Dr. Chien-Shiung Wu, often dubbed the First Lady of Physics, was an inspiring woman physicist who made significant contributions to nuclear physics. She was born in 1912 in Liu He, China. Her parents strongly believed in education – her mother being a teacher and her father being an engineer. Her father, who advocated for gender equality, founded the elementary school Wu would attend – the Mingdu Women’s Vocational Continuing Schools. She then attended the Suzhou School for Girls.

Later, in 1930, Wu was accepted to the Physics Department at the National Central University, in mainland China. She graduated at the top of her class in 1934. She taught for a year at National Zhejiang University in Hangzhou, before moving to the United States to pursue her PhD in 1936. She did so at the University of California at Berkeley, focusing her work on the fission products of uranium. In 1940, she completed her PhD, and in 1942, she married Luke Chia-Liu Yuan.

Yuan and Wu moved to the opposite side of the country. Yuan began teaching at Princeton University, while Wu taught at Smith College. Soon after, Wu was offered a position at Princeton University, which she accepted. She became the first female professor in the Department of Physics at Princeton University.

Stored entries
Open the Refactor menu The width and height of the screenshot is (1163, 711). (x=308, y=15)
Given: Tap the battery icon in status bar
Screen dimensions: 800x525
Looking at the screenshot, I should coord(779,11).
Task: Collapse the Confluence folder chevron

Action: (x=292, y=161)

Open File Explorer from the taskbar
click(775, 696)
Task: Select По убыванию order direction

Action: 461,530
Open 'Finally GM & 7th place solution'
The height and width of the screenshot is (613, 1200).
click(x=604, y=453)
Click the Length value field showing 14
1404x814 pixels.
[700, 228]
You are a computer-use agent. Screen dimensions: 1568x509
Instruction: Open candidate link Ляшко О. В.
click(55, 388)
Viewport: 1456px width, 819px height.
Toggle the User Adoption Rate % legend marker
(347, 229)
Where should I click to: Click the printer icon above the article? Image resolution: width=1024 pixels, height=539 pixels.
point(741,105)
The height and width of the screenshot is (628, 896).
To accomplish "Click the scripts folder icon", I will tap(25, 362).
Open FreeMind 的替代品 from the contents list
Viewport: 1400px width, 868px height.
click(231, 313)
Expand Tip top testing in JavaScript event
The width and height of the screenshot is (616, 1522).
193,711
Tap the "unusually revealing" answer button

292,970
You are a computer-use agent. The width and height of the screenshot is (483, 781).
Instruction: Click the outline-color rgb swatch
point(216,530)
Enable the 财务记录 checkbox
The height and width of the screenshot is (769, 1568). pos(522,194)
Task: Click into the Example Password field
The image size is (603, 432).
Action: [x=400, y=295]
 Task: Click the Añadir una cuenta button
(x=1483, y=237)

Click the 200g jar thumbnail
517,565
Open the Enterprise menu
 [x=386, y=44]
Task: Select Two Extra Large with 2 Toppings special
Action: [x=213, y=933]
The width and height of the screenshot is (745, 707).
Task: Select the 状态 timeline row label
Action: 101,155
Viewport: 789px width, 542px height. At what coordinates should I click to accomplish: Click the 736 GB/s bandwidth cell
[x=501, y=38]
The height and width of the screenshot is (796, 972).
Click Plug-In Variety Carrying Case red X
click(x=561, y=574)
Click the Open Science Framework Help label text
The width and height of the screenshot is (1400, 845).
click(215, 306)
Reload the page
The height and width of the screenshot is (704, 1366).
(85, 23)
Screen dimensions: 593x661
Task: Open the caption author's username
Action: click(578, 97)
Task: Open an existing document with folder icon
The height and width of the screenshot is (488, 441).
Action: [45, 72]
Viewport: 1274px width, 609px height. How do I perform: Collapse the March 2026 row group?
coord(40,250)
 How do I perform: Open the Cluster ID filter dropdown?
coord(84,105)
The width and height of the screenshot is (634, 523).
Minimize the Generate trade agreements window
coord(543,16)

*What to do*
• a. Answer these questions from the biography of Chien-Shiung Wu, one answer per line:
(i) In what year was Wu born?
(ii) What subject did Wu focus her PhD work on at Berkeley?
(iii) Where did Wu teach while Yuan was teaching at Princeton University?
• b. Name every school, college and university mentioned in the biography of Chien-Shiung Wu.
• c. Extend the biography of Chien-Shiung Wu by writing what comes after its final sentence.
The stored entries have no connection to the biography of Chien-Shiung Wu.

*Responses*
• a.
(i) 1912
(ii) The fission products of uranium
(iii) Smith College

• b.
Mingdu Women's Vocational Continuing Schools
Suzhou School for Girls
National Central University
National Zhejiang University
University of California at Berkeley
Princeton University
Smith College

• c.
Wu then became a faculty member at Columbia University in 1944, and she joined the Manhattan Project. She contributed to the work of developing a way to use gaseous diffusion to separate uranium into isotopes. She left the project in 1945.

Wu and Yuan became parents in 1947; their son, Vincent, followed in his mother’s footsteps and later became a nuclear physicist as well.

Tsung-Dao Lee and Chen Ning Yang, two male physicists, approached Wu in the mid-1950s. Together, they challenged the Law of Conservation of Parity. Wu developed the experiment that would disprove the Law of Conservation of Parity in weak force interactions. In 1957, Lee and Yang received a Nobel Prize for their theoretical work; Wu was left out, despite being a major contributor to the discovery.

In 1975, Wu was elected as the first female president of the American Physical Society. Wu was also awarded many prizes and honorary degrees, including the Comstock Prize in Physics from the National Academy of Sciences in 1964, the National Medal of Science in 1975, and the inaugural Wolf Prize in Physics in 1978.

Throughout her life, Dr. Chien-Shiung Wu advocated for gender equality in STEM and gave many lectures on the topic. She is an inspiration to women everywhere. She passed away in 1997, and in 1998, she was posthumously inducted into the American National Women’s Hall of Fame.